YOUR INSTRUCTIONS:
Look through the listing and report every line that has "Trials" in it.

RECORDS SHOWN:
Segment Open

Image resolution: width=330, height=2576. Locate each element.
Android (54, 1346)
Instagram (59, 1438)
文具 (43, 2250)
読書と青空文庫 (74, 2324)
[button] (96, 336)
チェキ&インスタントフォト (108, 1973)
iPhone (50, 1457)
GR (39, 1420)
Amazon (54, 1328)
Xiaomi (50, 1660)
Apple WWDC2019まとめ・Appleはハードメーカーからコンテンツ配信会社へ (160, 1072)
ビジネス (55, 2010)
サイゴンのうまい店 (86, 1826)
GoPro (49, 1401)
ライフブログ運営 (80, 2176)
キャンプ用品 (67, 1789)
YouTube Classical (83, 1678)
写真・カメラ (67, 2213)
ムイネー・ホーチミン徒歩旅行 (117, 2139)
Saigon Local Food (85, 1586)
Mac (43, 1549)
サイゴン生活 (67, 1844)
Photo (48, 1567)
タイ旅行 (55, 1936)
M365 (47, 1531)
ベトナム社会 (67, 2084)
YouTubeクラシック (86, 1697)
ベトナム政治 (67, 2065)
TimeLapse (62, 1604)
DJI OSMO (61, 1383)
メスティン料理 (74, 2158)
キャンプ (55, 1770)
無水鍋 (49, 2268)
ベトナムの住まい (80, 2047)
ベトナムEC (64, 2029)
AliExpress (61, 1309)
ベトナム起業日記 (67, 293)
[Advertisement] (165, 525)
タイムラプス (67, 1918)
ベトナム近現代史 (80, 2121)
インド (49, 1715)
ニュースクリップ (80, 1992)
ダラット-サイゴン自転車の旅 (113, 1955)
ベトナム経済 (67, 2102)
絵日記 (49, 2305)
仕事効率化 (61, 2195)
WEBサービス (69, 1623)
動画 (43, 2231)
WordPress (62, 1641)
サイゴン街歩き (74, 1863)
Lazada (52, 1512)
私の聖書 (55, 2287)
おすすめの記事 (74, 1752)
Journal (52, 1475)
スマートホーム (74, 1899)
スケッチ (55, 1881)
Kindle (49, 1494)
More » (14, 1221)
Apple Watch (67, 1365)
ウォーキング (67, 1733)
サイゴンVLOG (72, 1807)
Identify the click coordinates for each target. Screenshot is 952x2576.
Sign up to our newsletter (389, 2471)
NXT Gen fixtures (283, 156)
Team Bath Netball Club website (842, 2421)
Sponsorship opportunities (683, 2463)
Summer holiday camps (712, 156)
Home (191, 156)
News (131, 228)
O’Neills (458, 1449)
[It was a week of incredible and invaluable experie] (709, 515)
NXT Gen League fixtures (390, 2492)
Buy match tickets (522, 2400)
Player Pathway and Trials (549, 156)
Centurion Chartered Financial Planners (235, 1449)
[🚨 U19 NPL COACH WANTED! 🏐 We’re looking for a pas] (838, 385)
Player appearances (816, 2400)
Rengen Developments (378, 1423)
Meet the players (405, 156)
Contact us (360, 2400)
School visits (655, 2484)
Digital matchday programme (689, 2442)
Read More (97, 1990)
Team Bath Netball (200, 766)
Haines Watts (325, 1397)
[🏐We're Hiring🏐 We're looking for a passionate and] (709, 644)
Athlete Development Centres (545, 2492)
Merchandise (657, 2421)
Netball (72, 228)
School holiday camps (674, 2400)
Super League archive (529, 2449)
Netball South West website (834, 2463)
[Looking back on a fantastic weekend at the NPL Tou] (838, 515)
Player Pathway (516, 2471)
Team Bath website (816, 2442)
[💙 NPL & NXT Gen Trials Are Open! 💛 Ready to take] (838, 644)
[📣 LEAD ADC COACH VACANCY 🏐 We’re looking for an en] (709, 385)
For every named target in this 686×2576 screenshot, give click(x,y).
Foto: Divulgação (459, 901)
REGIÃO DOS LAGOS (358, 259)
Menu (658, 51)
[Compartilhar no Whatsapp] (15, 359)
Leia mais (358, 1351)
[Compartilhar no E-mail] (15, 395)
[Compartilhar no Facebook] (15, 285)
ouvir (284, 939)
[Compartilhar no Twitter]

Segment Closed

PROBLEM SOLUTION:
Player Pathway and Trials (549, 156)
[💙 NPL & NXT Gen Trials Are Open! 💛 Ready to take] (838, 644)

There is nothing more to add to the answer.